This knuckle recipe is so good! 😋🥩 The marinade makes the meat super tender and juicy 🤤 Even if you’re not a fan of pork, you might love this! Check out the recipe in the article below👇
Among all the pork shank recipes I know, this one has become my favorite. It’s simple, yet results in incredibly tender, juicy, and golden-brown shanks with minimal effort. I decided to share this method with you.
How I cook the shank:
First, I rinse the shanks thoroughly in cold water and dry them with paper towels. To get rid of any remaining hair, I pass them over a flame until they’re clean and light in color.
Next, I place the shanks into a large pot, add salt and some cumin seeds, cover them with cold water, and set the pot on the stove.
Once the water starts to boil, I carefully skim off the foam until it stops forming.
Then, I reduce the heat to low, cover the pot with a lid, and let the shanks simmer for about an hour and a half, turning them occasionally.
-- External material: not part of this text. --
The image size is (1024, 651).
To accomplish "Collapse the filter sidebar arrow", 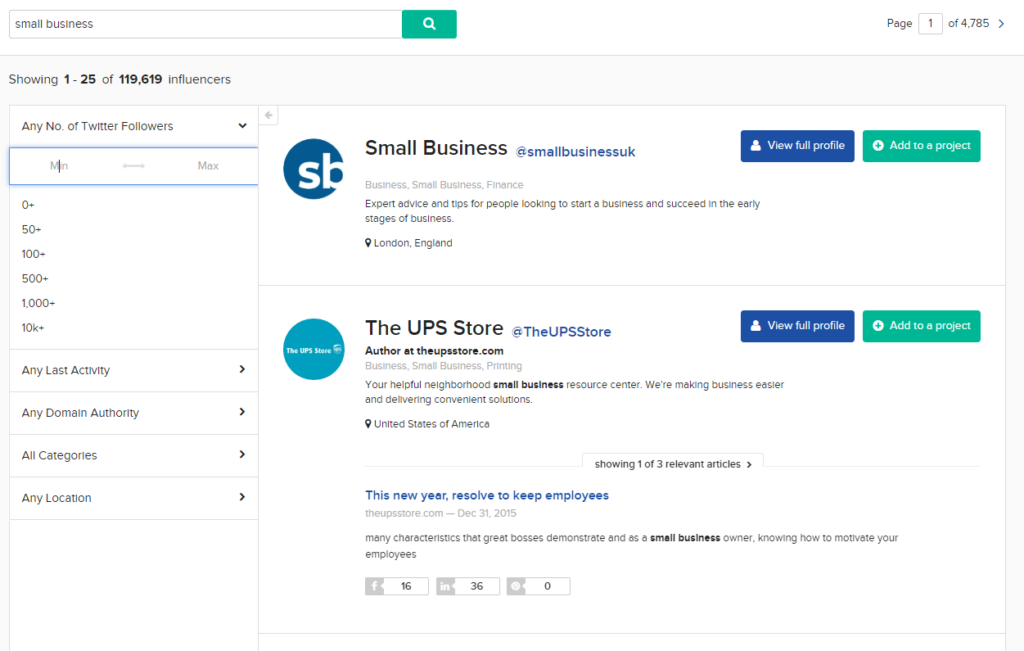I will tap(268, 116).
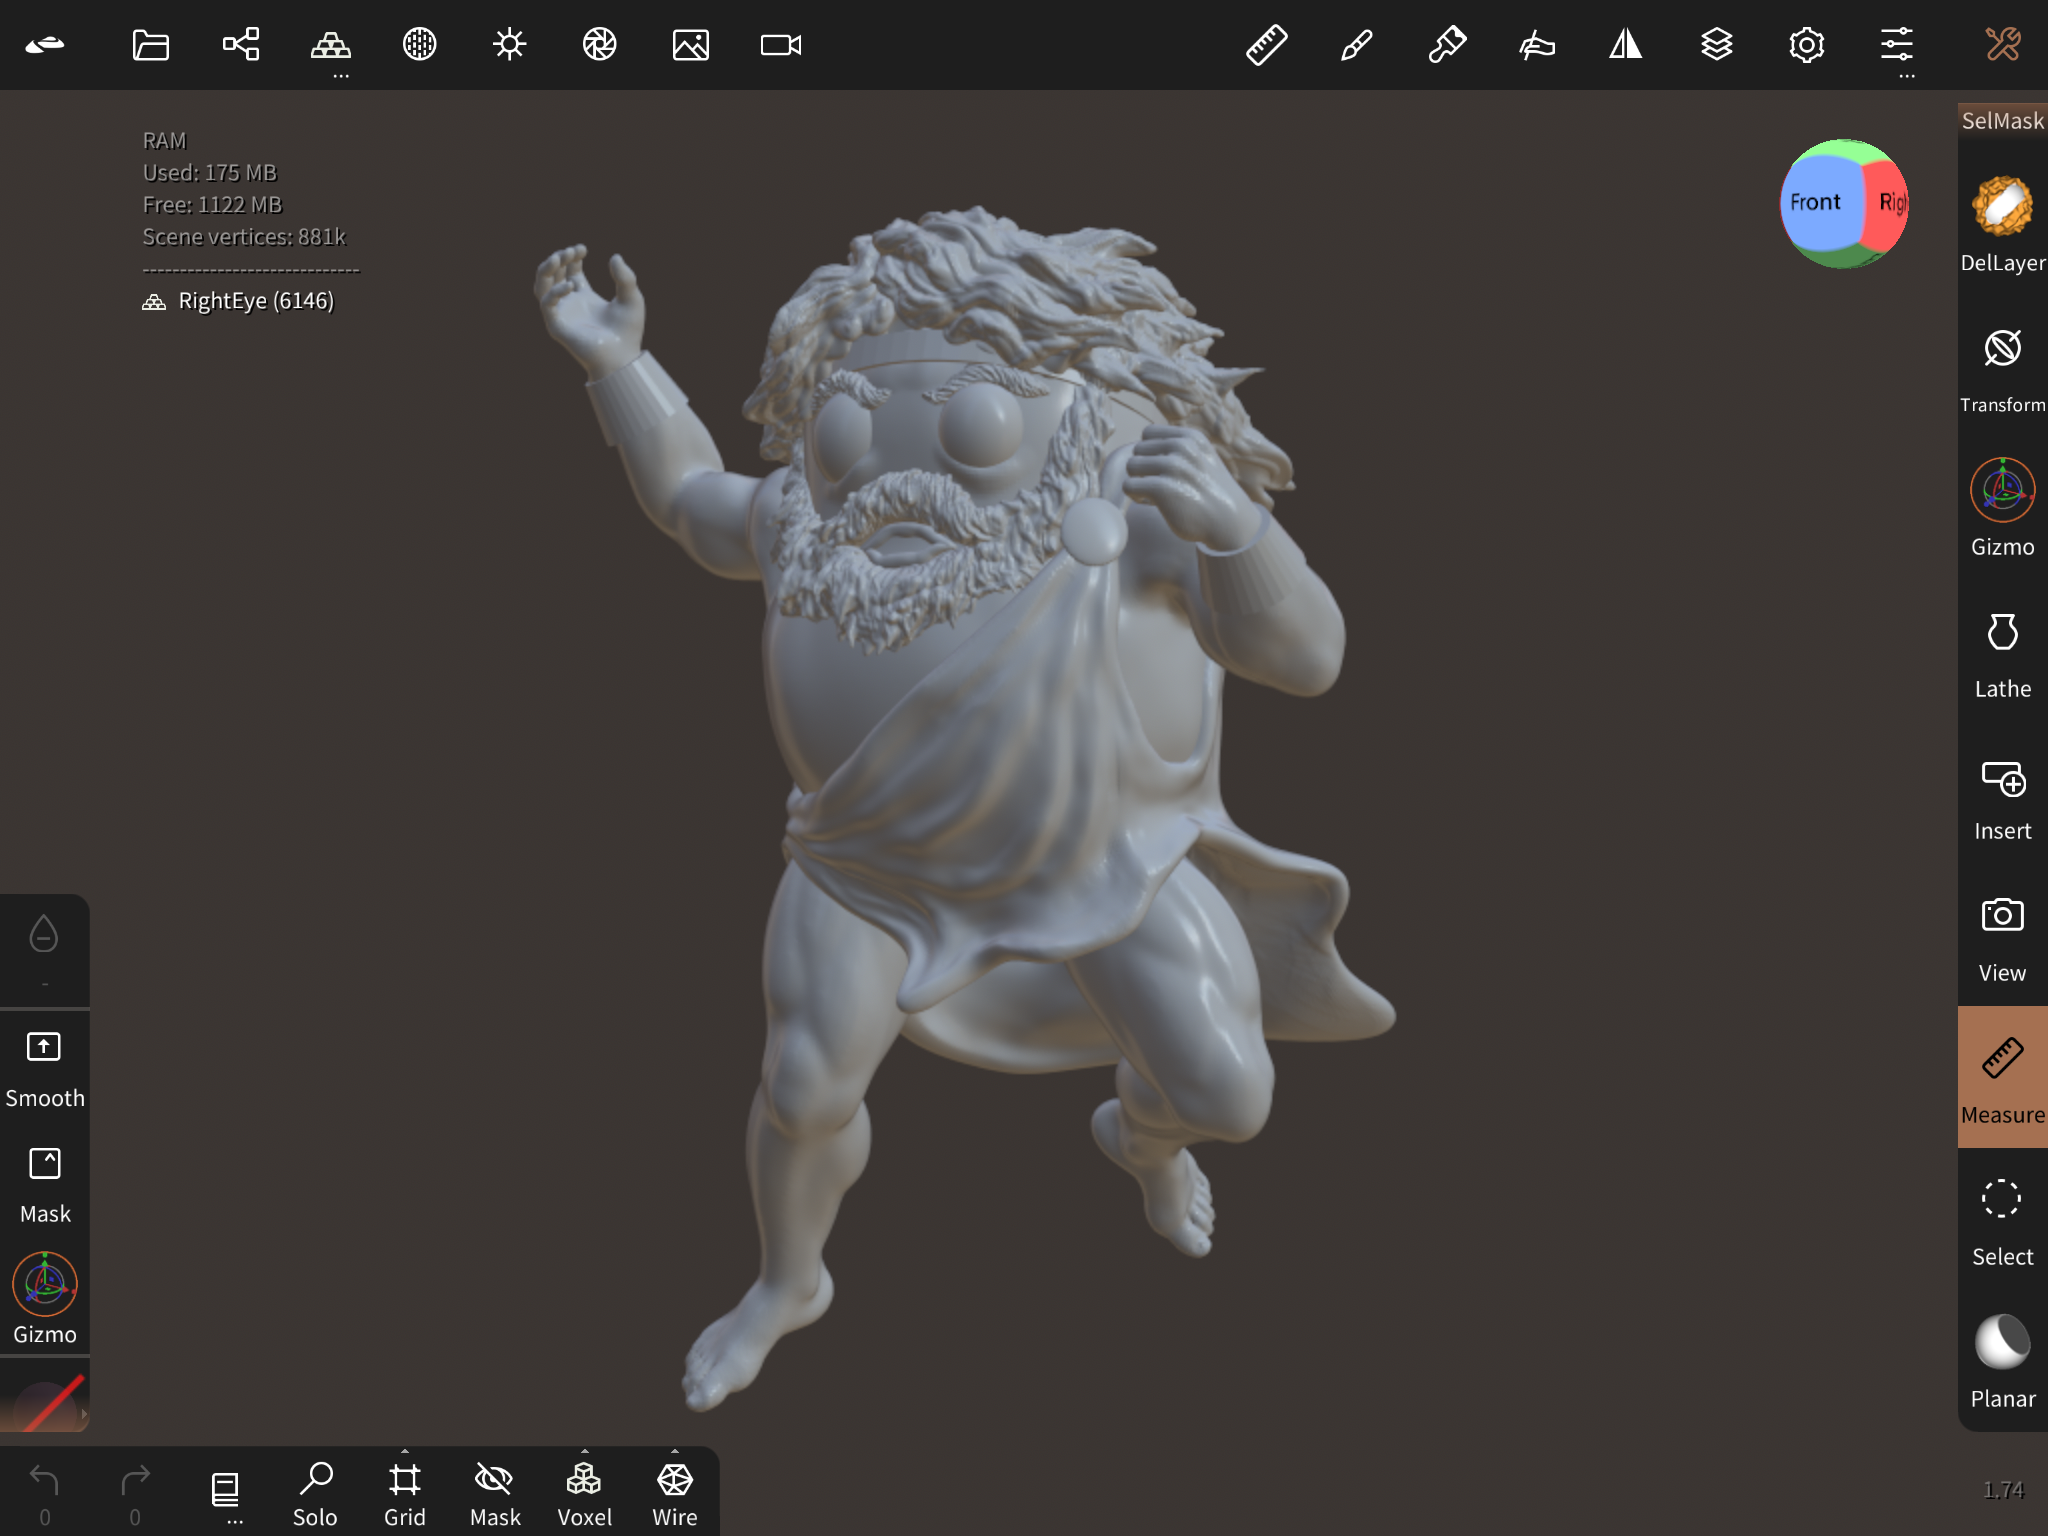Open the Post-process aperture settings
The image size is (2048, 1536).
(600, 45)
A few minutes before they’re done, I prepare a simple sauce to make the shanks soft and golden. I mix smooth mustard with honey until the sauce is well blended.
After cooking, I take the shanks out of the broth, place them on a plate, and let them cool slightly. Then, I coat them generously with the mustard-honey sauce, making sure to cover every part.
Next, I place the shanks into a baking bag and put them in an oven preheated to 175°C (about 350°F).
I bake them for about an hour, then cut open the top of the bag, baste the shanks with the juices from the bag, and return them to the oven for another 15 minutes at 180°C (around 360°F) to get a nice crust.
The result is absolutely amazing: beautifully golden shanks with a soft, tender crust and juicy meat that easily falls off the bone.
This recipe is a true delight for anyone who loves meat dishes!